Passage provided:
-.-.-
On November 4, 2008 the world lost one of its most talented writers in the realm of Science Fiction (and real science for that matter) - Michael Crichton. Born October 23, 1942, he was only 66 when he passed away.

The author, director, and producer lost a quiet battle to throat cancer which had not been made public until he passed away from it unexpectedly.

I was first introduced to Crichton through his books, “Andromeda Strain” to be exact, when I was in middle school. And the movie that was made based upon that book is still powerful to me. (The re-creation of that movie by A&E, not so much.) I have continued to devour books by Crichton ever since; “Terminal Man”, “Coma”, “Sphere”, “Jurassic Park”, and “Prey” are my favorites.

Then he started making movies. Andromeda Strain, Westworld, Jurassic Park, Sphere, and Twister. He also helped to produce the television series “ER” (based partially upon his experiences as a medical student.)

The amazing thing about Crichton’s SciFi books and movies was that they didn’t seem that far-fetched. In Entertainment Weekly Magazine, author Stephen King writes, “…he made you believe that cloning dinosaurs wasn’t just over the horizon but possible tomorrow. Maybe today.” That is what made them all the more frightening. And if those Brachiosaurs seem plausible, just how far are we from having genetic implants placed in our heads?

The genius behind Michael Crichton is partially due to the fact that he was a genius. He graduated summa cum laude from Harvard, got his MD from Harvard medical school, and did his postdoctoral fellowship at the Salk Institute for Biological Studies. The really amazing part about all this is that medical school was his fall back plan in case his writing career didn’t succeed.
-.-.-
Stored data
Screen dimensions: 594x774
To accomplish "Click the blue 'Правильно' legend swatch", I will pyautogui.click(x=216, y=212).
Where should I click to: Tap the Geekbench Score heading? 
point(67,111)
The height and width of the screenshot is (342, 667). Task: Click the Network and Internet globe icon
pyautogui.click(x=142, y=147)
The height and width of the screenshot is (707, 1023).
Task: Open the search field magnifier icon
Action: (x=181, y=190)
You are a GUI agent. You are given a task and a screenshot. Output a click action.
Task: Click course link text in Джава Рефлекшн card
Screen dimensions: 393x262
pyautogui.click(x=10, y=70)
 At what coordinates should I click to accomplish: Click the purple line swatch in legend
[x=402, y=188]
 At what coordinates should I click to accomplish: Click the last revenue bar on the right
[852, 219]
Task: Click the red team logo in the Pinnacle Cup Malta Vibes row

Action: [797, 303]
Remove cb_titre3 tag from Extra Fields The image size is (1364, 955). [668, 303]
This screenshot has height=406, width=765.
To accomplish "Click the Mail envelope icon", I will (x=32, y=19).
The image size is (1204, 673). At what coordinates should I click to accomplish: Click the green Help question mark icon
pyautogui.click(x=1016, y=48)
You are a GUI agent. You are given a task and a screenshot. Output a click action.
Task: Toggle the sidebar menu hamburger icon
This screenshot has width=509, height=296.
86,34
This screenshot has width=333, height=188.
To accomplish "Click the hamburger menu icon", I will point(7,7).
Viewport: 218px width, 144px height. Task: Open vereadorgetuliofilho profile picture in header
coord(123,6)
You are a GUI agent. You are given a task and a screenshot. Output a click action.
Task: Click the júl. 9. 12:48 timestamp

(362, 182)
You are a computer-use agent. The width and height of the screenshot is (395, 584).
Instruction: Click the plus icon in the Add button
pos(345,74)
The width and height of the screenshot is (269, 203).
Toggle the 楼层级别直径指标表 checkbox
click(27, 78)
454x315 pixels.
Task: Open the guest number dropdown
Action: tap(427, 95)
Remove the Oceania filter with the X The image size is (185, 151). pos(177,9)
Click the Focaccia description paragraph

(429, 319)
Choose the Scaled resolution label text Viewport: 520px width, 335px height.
-.-.-
According to the piece on Michael Crichton, what illness caused his death? The stored data is separate material and has no connection to the piece on Michael Crichton.

Throat cancer.